第14話 1944年10月26日 東京 皇居



軍令部総長、及川古志郎おいかわこしろうが緊張した面持ちで上奏に上がったのは航空特攻が成功の翌日であった。

新潟で産声を上げ、岩手で幼少時代を過ごした及川は生まれ育った環境のせいか、それとも生来の特質なのか、話下手である。しばしば方言が混じるぼそぼそとした声は聞き取りにくく、相手は何度も聞き返さざるを得ない。

その上話が妙に要領を得ないのは相手の心を読もうとしがちな性格に由来する。話がこじれるのを避けるため、肝心の点を曖昧模糊あいまいもことさせそれでいて最後は結局自分の思い通りに押し通そうとする。そのため及川の話は要領を得ぬ、と海軍内でも評判が悪い。

だが、この日はただ話下手というだけで緊張していたわけではなかった。何と上奏すべきか考えに考えたまま、よく眠れずに皇居におもむいたのである。

天皇陛下を前に、及川はいつものように訥々とつとつとした口調で上奏を始めた。そして最後の頃に、

「昨日午前十時四十五分、クラークを発進致しました敷島隊はスルアンの北東三十浬に於きまして中型空母四隻を捕捉、之に突撃致しまして空母一隻に二機命中して、之を轟沈せしめ・・」

と言ったところで息を継いで、帝の様子をぬすみみた。

天皇は目をあげ小首を傾げた。空母一隻に二機命中という言い方に引っかかったのである。空母一隻に二機が爆撃、命中・・・ではない。
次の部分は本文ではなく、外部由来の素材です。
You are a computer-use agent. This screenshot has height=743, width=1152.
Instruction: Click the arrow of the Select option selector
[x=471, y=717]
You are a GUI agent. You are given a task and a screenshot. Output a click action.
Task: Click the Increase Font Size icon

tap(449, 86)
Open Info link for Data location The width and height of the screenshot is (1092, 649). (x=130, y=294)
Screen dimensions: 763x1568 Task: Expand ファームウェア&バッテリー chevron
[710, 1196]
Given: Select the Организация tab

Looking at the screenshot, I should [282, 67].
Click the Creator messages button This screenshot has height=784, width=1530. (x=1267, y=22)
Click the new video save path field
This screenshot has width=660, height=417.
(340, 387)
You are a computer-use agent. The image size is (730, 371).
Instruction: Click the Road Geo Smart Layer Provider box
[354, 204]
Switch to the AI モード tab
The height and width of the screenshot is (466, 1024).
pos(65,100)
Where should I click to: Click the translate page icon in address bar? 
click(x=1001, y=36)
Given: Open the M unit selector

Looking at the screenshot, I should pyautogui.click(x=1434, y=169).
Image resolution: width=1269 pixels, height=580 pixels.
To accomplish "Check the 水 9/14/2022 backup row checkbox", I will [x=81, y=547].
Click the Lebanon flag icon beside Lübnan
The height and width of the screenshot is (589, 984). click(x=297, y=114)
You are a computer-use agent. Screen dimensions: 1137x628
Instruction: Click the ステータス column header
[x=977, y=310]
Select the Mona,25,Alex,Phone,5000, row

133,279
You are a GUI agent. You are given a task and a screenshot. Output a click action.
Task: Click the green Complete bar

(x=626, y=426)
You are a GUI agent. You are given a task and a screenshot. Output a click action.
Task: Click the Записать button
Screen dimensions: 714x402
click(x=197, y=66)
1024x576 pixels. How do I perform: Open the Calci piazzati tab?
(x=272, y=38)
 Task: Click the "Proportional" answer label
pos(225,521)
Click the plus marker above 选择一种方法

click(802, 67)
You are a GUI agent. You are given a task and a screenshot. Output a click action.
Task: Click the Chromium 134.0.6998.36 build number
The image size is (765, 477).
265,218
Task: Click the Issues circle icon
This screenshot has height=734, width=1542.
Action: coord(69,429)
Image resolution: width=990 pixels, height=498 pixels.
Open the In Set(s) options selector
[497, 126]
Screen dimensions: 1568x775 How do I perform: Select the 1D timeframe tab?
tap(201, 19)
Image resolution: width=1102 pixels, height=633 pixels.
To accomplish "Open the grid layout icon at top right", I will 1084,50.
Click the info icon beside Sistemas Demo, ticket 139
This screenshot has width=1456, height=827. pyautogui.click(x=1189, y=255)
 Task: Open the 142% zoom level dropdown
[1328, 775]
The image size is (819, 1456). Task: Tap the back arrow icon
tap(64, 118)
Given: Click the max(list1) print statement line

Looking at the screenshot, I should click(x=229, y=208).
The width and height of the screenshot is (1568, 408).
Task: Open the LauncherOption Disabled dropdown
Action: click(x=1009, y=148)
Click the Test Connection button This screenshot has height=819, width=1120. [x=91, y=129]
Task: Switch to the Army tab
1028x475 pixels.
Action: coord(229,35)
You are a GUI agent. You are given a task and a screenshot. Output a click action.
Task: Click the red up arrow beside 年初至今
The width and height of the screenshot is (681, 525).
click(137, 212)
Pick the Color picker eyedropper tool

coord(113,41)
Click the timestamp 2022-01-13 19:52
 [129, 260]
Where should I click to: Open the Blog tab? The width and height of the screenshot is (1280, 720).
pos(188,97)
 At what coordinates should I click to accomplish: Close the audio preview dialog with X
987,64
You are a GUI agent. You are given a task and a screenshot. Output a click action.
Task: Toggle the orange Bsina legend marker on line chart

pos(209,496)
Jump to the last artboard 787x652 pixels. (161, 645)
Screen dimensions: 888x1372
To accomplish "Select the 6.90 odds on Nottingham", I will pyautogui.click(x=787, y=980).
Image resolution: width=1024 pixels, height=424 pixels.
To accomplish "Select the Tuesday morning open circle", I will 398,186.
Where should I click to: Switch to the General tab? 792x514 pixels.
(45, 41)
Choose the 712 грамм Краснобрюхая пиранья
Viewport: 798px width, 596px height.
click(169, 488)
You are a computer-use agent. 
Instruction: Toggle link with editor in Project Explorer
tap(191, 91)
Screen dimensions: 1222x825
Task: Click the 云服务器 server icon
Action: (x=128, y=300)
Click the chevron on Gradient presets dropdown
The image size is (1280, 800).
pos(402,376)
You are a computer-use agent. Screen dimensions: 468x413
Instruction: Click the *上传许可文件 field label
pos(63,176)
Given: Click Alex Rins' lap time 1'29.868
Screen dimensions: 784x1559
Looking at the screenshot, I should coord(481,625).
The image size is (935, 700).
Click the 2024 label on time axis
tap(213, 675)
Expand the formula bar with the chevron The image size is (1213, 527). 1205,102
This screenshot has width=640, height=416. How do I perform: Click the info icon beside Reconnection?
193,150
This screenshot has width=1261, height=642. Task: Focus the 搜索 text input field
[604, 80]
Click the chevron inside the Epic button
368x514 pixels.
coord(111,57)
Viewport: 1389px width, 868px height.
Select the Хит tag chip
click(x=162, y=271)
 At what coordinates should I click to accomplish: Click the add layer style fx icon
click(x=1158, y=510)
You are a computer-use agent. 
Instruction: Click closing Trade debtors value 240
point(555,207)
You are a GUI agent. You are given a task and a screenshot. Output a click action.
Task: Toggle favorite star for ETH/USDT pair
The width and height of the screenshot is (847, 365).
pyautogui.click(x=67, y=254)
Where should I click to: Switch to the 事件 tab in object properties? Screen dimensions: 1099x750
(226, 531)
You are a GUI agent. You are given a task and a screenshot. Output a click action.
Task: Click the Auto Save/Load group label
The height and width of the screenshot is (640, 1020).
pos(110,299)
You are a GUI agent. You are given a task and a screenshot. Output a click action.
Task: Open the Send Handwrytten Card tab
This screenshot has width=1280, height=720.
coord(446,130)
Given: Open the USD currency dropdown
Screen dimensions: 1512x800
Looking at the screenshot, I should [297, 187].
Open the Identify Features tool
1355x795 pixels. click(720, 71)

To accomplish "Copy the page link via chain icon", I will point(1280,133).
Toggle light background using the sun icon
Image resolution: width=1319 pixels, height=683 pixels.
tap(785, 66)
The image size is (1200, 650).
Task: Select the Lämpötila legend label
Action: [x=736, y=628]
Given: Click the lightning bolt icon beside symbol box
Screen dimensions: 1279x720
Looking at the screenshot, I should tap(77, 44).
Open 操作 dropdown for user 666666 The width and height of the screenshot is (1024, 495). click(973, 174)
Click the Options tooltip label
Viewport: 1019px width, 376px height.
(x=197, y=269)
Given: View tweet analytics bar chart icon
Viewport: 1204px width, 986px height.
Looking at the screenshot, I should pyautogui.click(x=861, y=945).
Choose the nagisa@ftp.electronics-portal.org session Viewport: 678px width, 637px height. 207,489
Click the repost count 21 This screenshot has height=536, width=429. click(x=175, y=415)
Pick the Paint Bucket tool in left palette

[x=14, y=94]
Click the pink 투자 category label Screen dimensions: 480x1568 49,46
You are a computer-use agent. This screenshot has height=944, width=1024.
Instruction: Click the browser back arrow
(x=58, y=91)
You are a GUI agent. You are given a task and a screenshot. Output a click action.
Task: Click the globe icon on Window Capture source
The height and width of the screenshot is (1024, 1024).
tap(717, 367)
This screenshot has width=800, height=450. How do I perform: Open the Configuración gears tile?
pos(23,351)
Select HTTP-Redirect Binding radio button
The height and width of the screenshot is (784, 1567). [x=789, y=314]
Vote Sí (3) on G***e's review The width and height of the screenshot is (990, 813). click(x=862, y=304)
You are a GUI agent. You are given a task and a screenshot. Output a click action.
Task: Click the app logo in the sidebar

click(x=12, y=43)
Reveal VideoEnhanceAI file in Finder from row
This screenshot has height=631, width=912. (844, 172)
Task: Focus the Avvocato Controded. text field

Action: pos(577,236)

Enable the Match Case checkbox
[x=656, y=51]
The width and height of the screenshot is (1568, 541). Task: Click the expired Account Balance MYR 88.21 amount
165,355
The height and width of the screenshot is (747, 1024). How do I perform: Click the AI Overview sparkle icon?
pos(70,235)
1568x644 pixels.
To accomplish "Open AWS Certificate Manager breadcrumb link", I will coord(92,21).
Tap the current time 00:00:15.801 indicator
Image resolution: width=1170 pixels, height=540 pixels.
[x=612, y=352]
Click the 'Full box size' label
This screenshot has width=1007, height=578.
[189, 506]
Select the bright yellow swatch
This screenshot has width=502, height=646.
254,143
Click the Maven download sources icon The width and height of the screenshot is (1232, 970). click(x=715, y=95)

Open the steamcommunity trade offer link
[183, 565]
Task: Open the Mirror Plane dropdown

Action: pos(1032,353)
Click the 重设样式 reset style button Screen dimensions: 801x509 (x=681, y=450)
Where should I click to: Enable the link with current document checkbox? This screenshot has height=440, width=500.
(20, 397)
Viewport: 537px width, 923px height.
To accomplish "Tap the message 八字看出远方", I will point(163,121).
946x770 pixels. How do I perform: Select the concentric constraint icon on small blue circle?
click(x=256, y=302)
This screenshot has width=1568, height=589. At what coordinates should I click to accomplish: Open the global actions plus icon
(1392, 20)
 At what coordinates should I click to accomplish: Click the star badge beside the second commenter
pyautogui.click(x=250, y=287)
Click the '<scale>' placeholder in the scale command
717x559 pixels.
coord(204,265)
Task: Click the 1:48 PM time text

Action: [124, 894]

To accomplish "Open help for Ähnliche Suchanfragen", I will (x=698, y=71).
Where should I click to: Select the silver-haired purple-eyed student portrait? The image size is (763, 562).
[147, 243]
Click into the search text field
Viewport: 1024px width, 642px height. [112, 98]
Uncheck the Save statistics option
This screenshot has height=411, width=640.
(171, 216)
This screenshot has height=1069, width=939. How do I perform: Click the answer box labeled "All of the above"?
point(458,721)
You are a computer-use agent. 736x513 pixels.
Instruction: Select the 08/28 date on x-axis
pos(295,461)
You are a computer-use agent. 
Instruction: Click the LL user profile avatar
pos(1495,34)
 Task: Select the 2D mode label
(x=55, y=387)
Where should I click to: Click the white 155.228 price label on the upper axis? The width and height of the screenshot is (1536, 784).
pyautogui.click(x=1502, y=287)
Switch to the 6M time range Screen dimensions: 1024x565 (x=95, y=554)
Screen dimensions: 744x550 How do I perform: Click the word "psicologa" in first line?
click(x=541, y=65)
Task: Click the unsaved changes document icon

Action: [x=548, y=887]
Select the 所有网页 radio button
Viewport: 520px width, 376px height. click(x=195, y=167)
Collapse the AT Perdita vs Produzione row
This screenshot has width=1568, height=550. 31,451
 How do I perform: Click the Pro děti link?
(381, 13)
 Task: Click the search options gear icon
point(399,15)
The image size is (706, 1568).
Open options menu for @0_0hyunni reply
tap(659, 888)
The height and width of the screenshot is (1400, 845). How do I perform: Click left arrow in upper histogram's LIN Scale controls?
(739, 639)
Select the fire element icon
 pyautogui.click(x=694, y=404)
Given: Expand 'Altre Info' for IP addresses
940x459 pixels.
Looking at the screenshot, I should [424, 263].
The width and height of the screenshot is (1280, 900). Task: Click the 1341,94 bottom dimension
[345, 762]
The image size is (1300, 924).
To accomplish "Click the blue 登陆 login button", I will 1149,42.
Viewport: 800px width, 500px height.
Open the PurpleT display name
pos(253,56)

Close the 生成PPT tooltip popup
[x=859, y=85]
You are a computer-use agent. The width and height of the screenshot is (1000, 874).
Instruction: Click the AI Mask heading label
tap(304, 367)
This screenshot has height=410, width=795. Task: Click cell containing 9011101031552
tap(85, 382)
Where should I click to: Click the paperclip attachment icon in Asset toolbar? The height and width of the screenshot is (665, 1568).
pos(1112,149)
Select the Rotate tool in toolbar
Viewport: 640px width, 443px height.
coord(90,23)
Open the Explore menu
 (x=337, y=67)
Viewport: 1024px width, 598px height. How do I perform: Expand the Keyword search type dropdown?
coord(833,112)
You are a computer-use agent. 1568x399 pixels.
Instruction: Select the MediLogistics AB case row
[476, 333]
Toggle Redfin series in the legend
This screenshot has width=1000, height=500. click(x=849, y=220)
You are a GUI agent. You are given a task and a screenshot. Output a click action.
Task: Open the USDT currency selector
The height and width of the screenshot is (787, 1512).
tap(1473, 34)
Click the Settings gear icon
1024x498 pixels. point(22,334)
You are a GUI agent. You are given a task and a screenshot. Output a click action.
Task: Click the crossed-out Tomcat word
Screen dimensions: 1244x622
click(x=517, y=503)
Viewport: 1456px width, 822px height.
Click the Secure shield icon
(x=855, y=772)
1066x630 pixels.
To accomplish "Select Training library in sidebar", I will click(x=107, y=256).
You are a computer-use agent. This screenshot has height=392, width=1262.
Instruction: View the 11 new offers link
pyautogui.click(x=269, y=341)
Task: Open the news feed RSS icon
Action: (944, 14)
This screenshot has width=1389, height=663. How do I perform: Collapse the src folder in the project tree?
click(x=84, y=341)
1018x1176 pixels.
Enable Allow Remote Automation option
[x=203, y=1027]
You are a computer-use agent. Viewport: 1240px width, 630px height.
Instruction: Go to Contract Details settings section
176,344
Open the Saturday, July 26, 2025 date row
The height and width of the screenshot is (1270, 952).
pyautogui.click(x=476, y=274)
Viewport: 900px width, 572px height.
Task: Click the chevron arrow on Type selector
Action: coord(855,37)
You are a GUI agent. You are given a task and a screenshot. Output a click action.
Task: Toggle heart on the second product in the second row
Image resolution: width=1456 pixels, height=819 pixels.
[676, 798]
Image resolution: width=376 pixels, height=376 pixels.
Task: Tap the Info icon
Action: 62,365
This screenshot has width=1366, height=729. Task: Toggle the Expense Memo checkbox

その意味することを悟ったのか、待てというように片手で制すと天皇は静かに目を閉じた。

「まことか・・・そこまでせねばならなかったのか」

暫くして発せられたその声は震えを帯びていた。そして

「誠に遺憾だ」

言ったきり沈黙がおりた。及川は頭を下げたまま次の言葉を待った。天皇は自分の意に染まない時、往々にして沈黙をもって応える。もしこれ以上何も仰らなければ、それが天皇の意思という事だ。

ようなことは止めよ、と。

あの時と同じだ。伏見宮元帥が6月の陸海合同元帥会議で「特殊な兵器の考案が必要」だと発言し、それを以って特攻兵器の開発に走り出した時、天皇は何も仰らなかった。それを肯定と受け取った大本営だったが、天皇は決して賛成も容認もしていなかった。それが怒りを買ったと知っているからこそ陸軍は特攻兵器の投入を躊躇っているとも聞く。


散っていった者たちには済まぬが・・・。

及川がそう思い始めた時、掠れた声が続いた。魂の底から吐き出すような声であった。

「しかし・・・良くやった」


それを肯定として捉えるべきではないかもしれない。

むしろ戦で命を落とした者たちへの哀悼であり、心遣いであったのであろう。

しかし、戦争の只中にあればその意味合いは言葉を発した本人の意思とは無関係に意味を帯びてくる。

天皇の言葉はそのまま現地に流された。そして、主上の耳に達しかつ哀悼を述べられたことは隊員たちを特攻に駆り立てる一つの理由として用いられることになったのである。

特攻を企てた者たちにさえ、天皇がやめよと仰せになることを期待する気持ちがなかったとは言えない。せめて何も仰せにならずば、それはやめよ、というご意思だと受け取ることもできた。だが、一方でそれは敗戦を認める道に繋がりかねない。

やめよ、と仰らなければ特攻が認められることになりかねぬ。